··· Brano di testo
L’elenco delle donazioni di Weinstein crea un imbarazzo enorme a sinistra. Obama ricevette da lui 600.000 dollari, raccolti anche in occasione di cene fundraising a casa del tycoon hollywoodiano dove il presidente fu ospite durante la campagna per la rielezione nel 2012. Hillary è stata gratificata con 1,4 milioni di donazioni nel 2016. Abbondano le gallerie di foto e di video in cui i coniugi Clinton e Obama fraternizzano con l’uomo dello scandalo. Michelle lo chiamò «una persona meravigliosa». La 19enne Malia Obama ha finito di recente uno stage presso la sede newyorchese della Weinstein Company. Tra gli altri politici di sinistra che hanno ricevuto donazioni da lui, figurano tutti i notabili del partito: dal capogruppo dei senatori democratici Chuck Schumer al governatore dello Stato di New York, Andrew Cuomo. Oltre ai singoli, il partito democratico in quanto tale ha incassato dal magnate di Hollywood 300.000 dollari.
Non è solo Fox News a bombardare la sinistra con l’accusa di usare due pesi e due misure, ignorando per anni le nefandezze di un uomo molto discusso, che però stava dalla sua parte. Una grande firma del giornalismo liberal, Frank Rich del New York magazine, si chiede «com’è possibile che dei genitori modello come gli Obama abbiano lasciato la figlia lavorare in quel posto, quando certe storie erano già note da tempo». Il sito (liberal) Politico descrive i democratici «perseguitati dal cash di Weinstein» e prevede che la destra «non mollerà la presa». Anche il New York Times sottolinea che «per anni il produttore ha colmato di denaro e di attenzioni i democratici, i loro leader, le loro cause politiche». Incluso il femminismo visto che «Gloria Steinem si è vista finanziare una cattedra universitaria coi suoi soldi». Una delle campagne più care alla sinistra radicale, «la denuncia degli stupri nei campus universitari, è stata anch’essa sovvenzionata dal mogul del cinema».
L’imbarazzo dei progressisti è stato colto da Trump, che si è infilato nella polemica. «Conosco bene Weinstein e non mi stupisco di nulla», è stata la sua prima uscita. Poi questo tweet: «Ci sono voluti ben 5 giorni di rivelazioni e il licenziamento di Weinstein, perché Hillary si dicesse indignata». Ora i media della destra tengono un conto minuzioso su quali politici democratici restituiranno le donazioni del produttore, o le verseranno in beneficienza per “ripulirsi”. La Cnn si distingue dal coro perché osserva che «i reati sessuali possono costare a un uomo il suo posto di lavoro, ma non la Casa Bianca». Però Trump di denunce vere dalle donne ne ha incassate poche.
······
**Compito richiesto 1**
Nel brano sulle donazioni di Weinstein, quanti dollari ricevette Obama da lui?
Il brano e le righe costituiscono materiali distinti e indipendenti fra loro.
··· Dati forniti
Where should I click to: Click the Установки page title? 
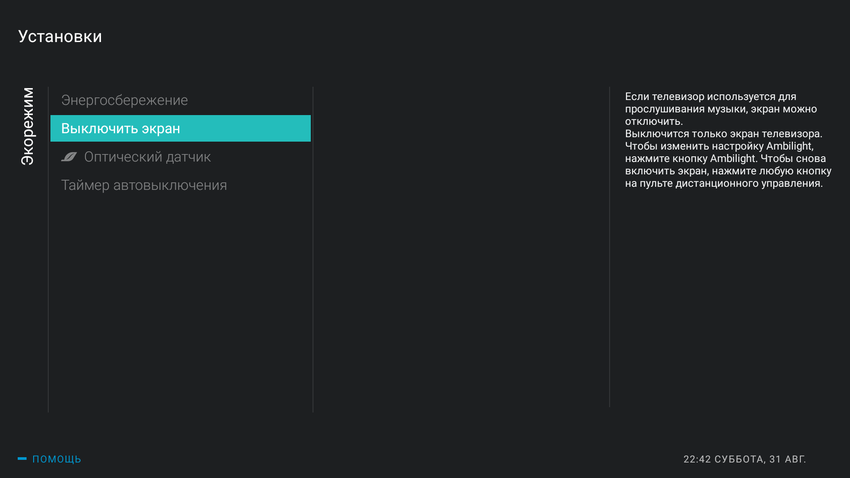pos(60,37)
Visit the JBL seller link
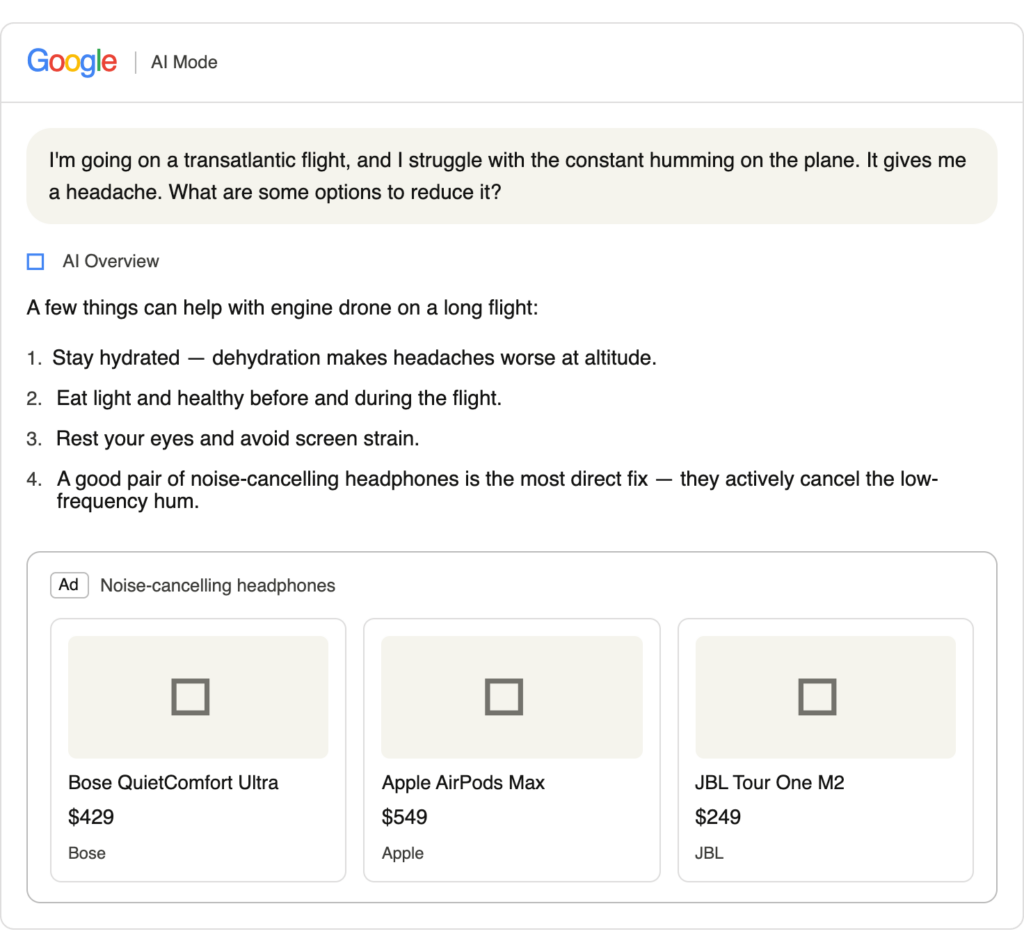Viewport: 1024px width, 952px height. point(709,853)
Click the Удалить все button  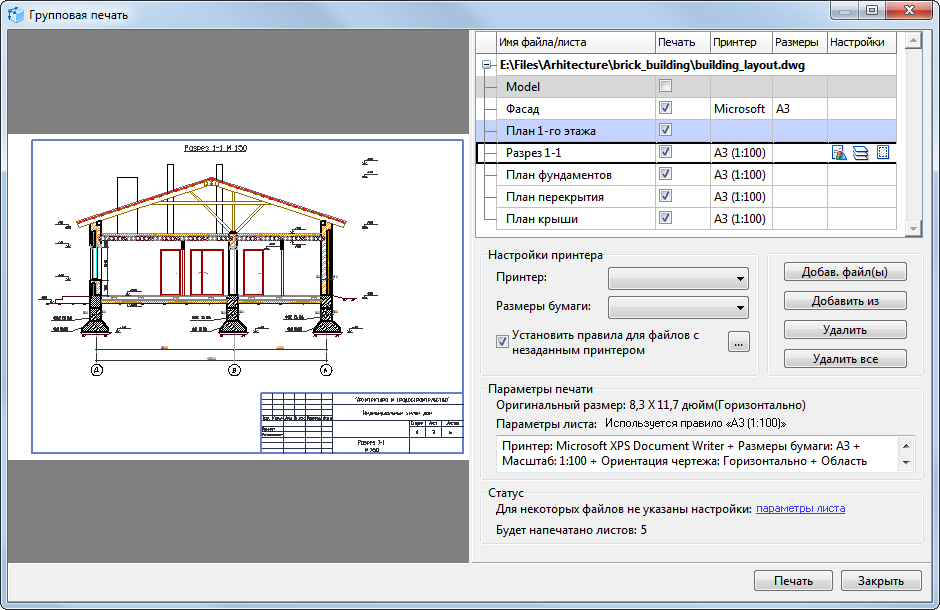point(845,359)
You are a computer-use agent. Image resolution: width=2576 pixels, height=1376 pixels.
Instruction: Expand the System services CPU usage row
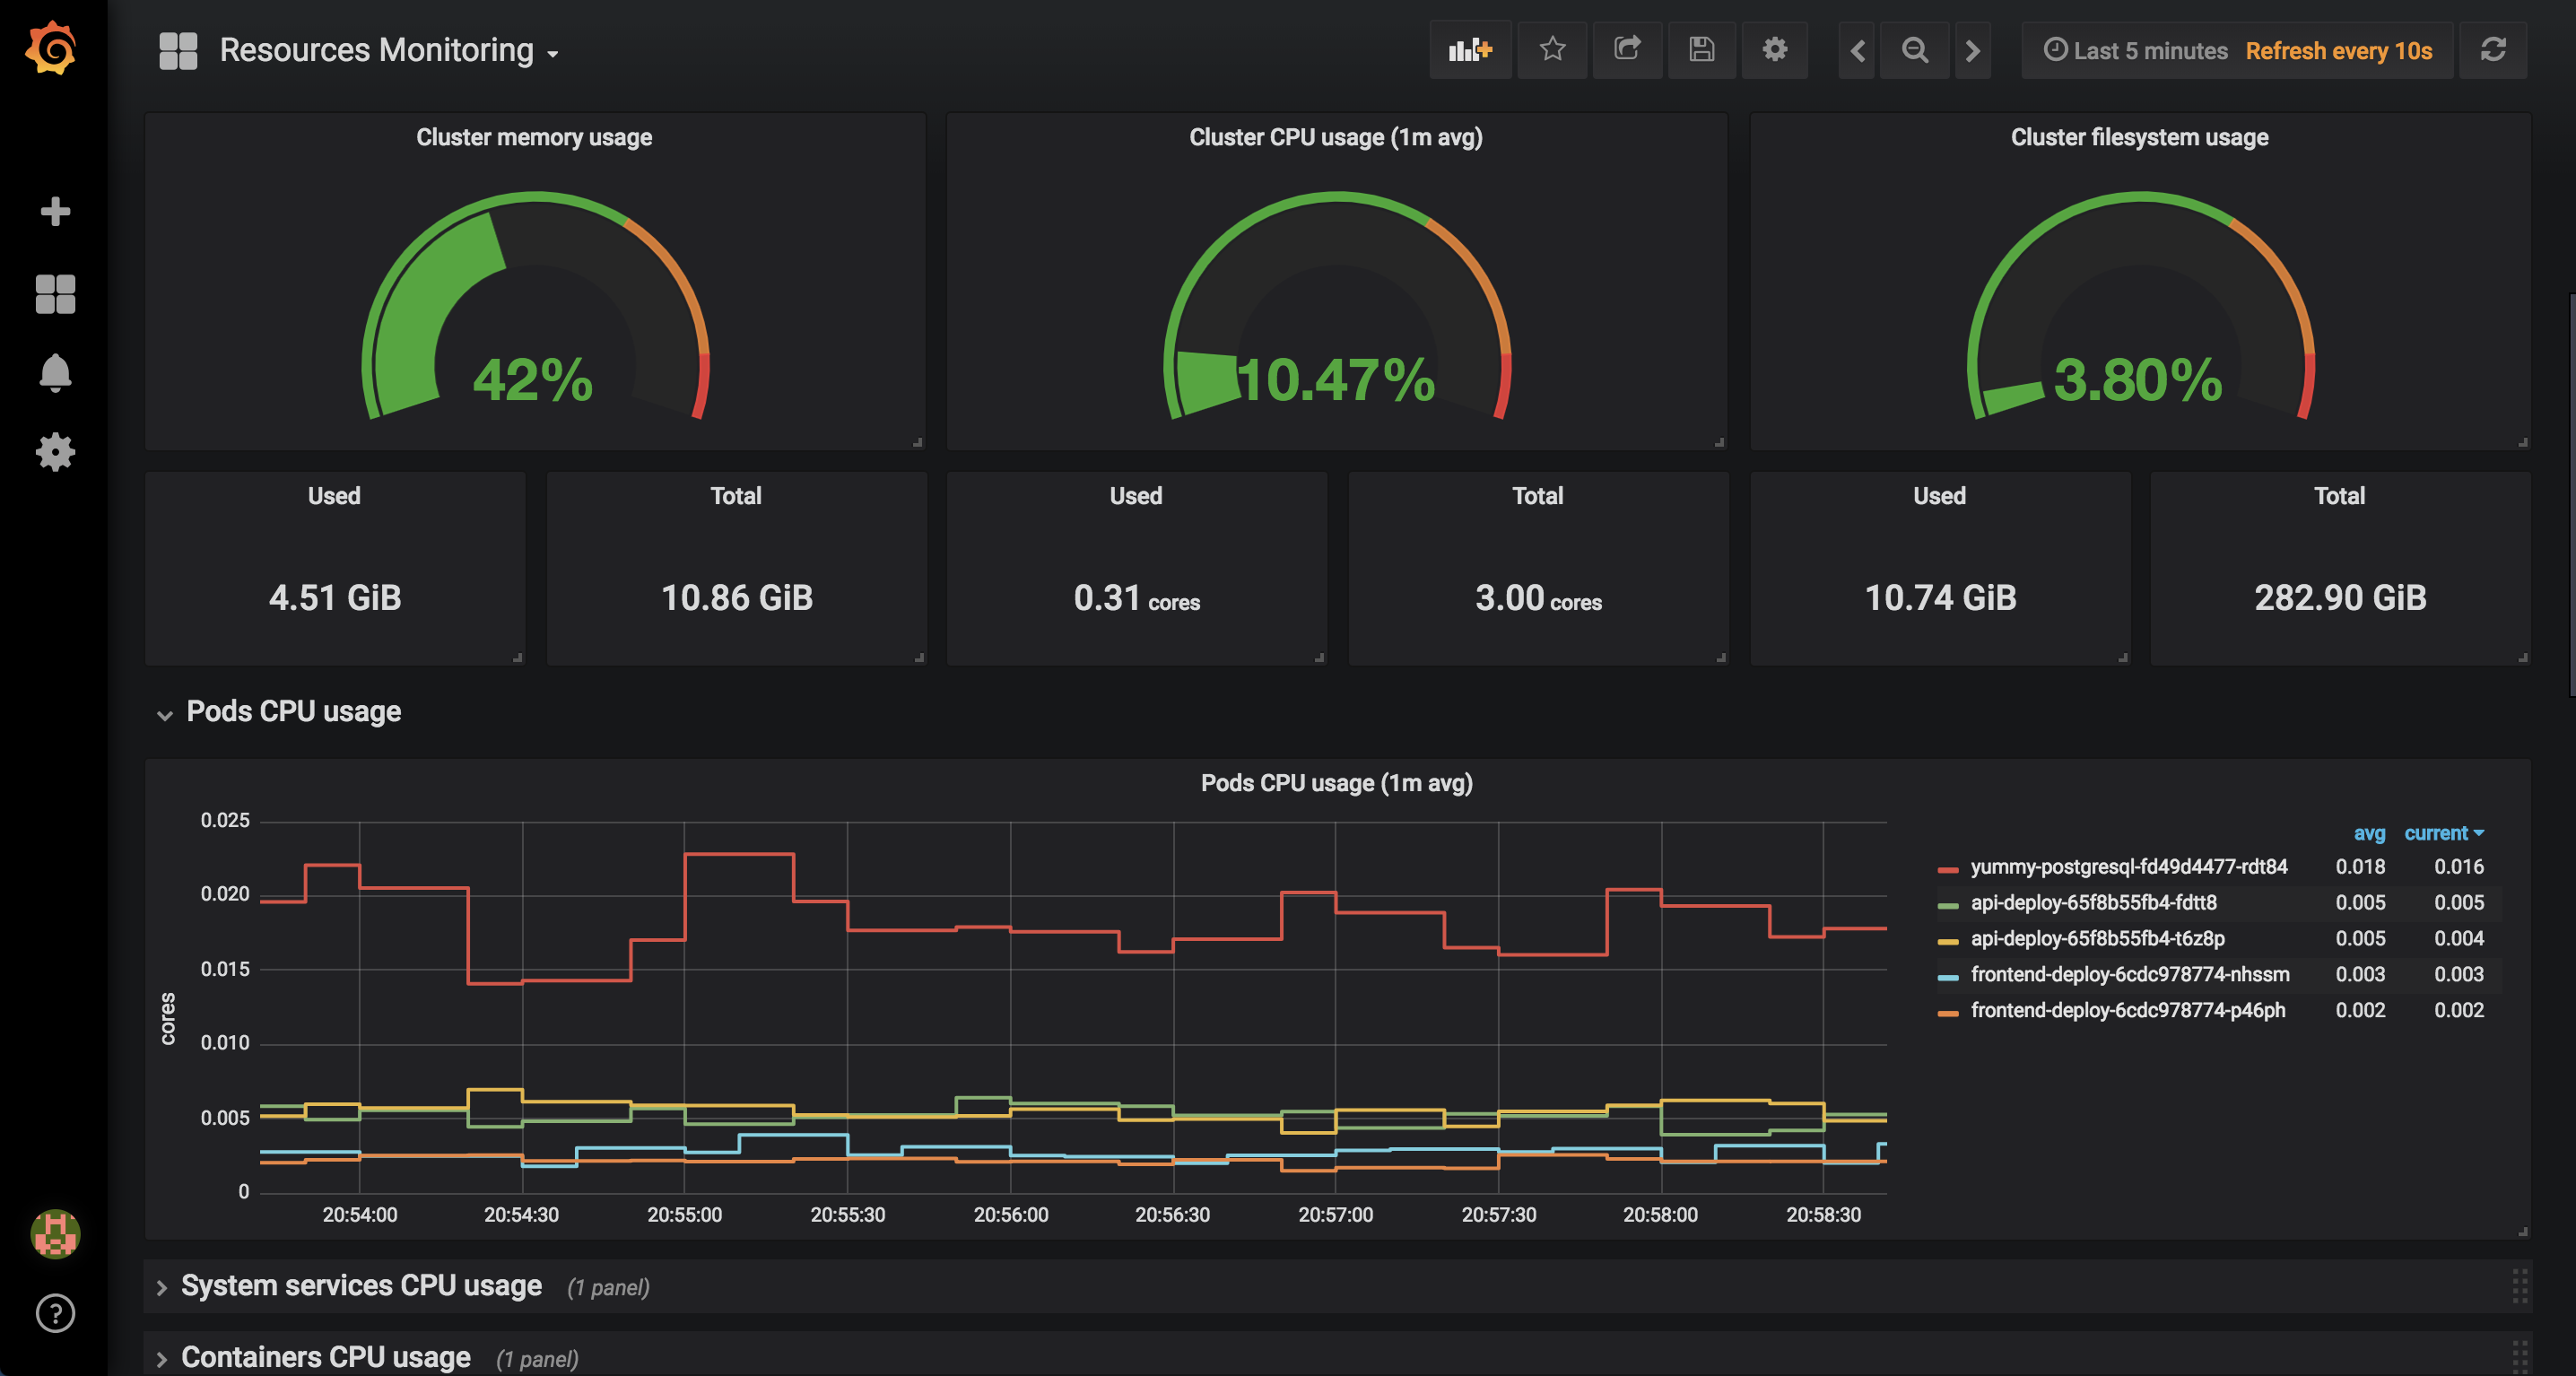click(361, 1286)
······
**Compito richiesto 2**
Riscrivi per intero il tratto delle righe dei dati che va dalla riga contenente "You are a computer-use" fino alla fine delle righe, estremi inclusi, traslando di 147 ogni coordinata presente nelle risposte. Lascia fuori le immagini.

**Risultato 1**
600.000 dollari.

**Risultato 2**
You are a computer-use agent. Image resolution: width=2576 pixels, height=1376 pixels.
Instruction: Expand the System services CPU usage row
click(508, 1433)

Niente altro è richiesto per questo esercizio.